• _Extracted material_:
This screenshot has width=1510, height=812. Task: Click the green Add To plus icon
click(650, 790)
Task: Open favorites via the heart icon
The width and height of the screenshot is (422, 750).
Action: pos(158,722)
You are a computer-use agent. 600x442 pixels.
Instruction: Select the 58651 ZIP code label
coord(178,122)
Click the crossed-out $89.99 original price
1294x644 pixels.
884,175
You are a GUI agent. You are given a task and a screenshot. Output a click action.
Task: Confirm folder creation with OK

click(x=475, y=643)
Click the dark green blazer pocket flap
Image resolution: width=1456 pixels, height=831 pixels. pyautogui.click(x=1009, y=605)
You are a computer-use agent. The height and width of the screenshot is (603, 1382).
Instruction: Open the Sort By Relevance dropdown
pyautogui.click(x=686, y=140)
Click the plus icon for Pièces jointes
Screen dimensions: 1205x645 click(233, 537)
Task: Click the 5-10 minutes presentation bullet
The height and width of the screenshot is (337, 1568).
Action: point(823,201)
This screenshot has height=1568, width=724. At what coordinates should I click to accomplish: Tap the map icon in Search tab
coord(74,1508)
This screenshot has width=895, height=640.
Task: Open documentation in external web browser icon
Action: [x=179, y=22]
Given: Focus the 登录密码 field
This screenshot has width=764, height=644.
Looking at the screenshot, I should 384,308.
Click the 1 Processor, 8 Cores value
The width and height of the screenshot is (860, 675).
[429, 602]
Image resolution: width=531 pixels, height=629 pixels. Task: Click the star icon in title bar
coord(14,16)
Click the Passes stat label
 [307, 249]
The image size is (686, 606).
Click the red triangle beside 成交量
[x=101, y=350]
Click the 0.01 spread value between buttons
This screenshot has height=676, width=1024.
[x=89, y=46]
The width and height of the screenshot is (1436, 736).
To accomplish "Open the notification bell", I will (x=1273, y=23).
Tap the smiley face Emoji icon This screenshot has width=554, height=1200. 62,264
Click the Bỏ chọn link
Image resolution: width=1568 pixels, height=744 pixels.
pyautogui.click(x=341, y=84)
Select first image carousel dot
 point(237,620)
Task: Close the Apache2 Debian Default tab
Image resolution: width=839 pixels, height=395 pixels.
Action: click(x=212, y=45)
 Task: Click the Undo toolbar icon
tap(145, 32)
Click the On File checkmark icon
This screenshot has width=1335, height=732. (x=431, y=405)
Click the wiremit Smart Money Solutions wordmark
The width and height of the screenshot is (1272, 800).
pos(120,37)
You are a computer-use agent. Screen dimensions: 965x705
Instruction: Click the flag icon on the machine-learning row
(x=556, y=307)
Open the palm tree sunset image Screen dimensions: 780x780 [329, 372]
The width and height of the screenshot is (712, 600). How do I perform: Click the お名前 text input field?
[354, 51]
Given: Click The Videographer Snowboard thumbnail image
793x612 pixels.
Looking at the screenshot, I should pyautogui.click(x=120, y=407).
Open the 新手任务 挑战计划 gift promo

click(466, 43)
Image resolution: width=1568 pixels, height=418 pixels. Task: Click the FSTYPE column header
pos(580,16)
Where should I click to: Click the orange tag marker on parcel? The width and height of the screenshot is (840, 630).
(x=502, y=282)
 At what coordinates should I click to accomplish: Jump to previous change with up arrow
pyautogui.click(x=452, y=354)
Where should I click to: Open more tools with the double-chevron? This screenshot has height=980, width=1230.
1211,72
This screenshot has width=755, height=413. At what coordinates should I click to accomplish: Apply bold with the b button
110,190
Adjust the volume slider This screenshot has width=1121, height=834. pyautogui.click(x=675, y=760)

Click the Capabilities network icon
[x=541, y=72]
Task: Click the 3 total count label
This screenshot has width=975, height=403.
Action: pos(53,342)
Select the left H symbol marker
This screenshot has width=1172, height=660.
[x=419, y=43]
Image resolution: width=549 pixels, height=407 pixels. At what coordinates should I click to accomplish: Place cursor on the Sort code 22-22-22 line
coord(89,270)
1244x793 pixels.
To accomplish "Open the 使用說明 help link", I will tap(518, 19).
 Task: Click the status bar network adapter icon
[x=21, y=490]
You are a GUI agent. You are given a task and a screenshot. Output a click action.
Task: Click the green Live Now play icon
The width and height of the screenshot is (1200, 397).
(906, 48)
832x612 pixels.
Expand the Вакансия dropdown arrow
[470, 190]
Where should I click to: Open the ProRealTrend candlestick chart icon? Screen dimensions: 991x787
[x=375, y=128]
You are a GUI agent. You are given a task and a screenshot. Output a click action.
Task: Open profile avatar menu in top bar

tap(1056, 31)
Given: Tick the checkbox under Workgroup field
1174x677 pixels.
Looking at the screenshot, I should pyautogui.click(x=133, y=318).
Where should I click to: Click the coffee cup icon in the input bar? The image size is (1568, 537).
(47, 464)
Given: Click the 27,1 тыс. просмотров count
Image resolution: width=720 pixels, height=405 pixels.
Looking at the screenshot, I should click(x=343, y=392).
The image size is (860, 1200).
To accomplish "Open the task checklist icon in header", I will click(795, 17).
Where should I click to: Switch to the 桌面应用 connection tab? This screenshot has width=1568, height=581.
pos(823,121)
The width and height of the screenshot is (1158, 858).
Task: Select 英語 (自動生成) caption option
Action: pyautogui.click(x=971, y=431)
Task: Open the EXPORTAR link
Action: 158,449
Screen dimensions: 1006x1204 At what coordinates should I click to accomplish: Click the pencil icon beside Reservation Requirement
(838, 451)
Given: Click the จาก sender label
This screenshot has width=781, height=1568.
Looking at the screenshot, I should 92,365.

• _How to complete this task_: Please return each line of the listing above that contains "count".

• _Answer for the task_:
Task: Click the 3 total count label
Given: Click the 27,1 тыс. просмотров count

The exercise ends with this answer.